Directions for this task | Transcribe the portion of the agency law notes below, starting at "Agency Law (a" and ending at "or actual authority)".

Text excerpt |
########################################
Agency Law (a lot derived from case law)
· Business Organization Statutes—tell who has authority for an organization
· Types of Authority:
o Actual Authority: asks what the agreement is between the agent and the principle
§ Barton v. Snellson
· Lawyer (agent) accepted settlement from insurance company—client unhappy b/c didn’t want to accept settlement
· General Rule: lawyer must have actual, express authority to bind a client to a settlement (fact that lawyer is representing client is not express or actual authority)
o Exceptions:
§ Leffler: previous precedent that once lawyer says they have authority the burden shifts the client/principal to rebut that authority (prove they never gave authority)
· Holding: Aberration from general rule: agent acted enough like had authority and Barton’s couldn’t prove agent didn’t have authority, so Barton’s lost case
o Implied Authority: what would be expected that the agent could b/c of the type of agreement
§ IOS Capital v. Allied Mortgage
· Branch manager signed a 1 yr. lease agreement w/ IOS for copier, employment contract said he needed to get a copier but it also said had to have all contracts approved by home office
· General Rule: implied authority is actual authority which the principle intended the agent to possess that lacks direct proof, but rather is implied from relevant facts and circumstances as reasonably necessary to accomplish the purpose of the expressly conferred authority.
########################################
Raw records |
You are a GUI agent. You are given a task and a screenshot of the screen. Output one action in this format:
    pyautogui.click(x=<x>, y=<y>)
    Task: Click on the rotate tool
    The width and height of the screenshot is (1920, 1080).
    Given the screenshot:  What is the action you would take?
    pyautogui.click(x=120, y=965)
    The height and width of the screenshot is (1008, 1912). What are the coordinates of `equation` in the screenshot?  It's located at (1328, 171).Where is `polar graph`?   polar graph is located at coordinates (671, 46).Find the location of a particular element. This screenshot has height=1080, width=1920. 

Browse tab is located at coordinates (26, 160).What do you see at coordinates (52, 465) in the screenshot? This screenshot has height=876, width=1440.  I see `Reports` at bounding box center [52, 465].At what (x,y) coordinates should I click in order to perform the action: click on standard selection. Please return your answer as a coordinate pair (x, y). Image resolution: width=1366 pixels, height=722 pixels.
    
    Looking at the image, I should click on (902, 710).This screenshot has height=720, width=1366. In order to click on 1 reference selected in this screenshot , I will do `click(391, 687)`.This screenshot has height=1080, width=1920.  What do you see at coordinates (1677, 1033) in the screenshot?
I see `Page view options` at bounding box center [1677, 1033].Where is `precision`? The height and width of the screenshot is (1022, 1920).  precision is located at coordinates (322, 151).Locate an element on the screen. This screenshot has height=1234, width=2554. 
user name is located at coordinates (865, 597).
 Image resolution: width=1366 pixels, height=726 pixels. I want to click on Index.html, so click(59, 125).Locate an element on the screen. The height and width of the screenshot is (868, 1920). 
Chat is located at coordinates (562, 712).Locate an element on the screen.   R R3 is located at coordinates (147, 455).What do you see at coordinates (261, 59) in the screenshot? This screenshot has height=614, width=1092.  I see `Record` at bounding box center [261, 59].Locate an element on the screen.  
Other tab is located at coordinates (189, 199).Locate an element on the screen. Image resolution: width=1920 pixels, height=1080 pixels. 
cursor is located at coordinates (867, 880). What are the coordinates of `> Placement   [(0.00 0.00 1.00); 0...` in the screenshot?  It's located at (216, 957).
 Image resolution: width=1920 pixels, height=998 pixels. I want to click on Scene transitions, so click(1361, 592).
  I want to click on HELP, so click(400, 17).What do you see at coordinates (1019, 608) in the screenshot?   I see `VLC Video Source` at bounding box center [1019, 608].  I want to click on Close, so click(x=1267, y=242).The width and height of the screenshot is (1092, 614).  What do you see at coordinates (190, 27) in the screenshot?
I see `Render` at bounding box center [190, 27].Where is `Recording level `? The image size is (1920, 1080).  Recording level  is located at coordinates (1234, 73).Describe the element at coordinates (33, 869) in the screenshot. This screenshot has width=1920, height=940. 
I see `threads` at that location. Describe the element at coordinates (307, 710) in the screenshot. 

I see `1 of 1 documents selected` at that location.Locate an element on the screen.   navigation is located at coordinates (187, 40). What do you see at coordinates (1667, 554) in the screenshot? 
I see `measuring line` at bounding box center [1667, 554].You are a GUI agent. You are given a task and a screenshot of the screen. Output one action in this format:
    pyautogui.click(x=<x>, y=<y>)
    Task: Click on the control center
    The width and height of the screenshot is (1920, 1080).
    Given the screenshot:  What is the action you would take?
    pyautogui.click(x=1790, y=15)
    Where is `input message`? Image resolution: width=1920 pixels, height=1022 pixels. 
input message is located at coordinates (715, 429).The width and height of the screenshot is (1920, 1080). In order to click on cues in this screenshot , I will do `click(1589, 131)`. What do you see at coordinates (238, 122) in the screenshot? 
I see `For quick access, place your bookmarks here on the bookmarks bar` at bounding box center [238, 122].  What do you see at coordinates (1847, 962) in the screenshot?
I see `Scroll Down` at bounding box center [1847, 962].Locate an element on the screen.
########################################
Solution to the exercise |
Agency Law (a lot derived from case law)
· Business Organization Statutes—tell who has authority for an organization
· Types of Authority:
o Actual Authority: asks what the agreement is between the agent and the principle
§ Barton v. Snellson
· Lawyer (agent) accepted settlement from insurance company—client unhappy b/c didn’t want to accept settlement
· General Rule: lawyer must have actual, express authority to bind a client to a settlement (fact that lawyer is representing client is not express or actual authority)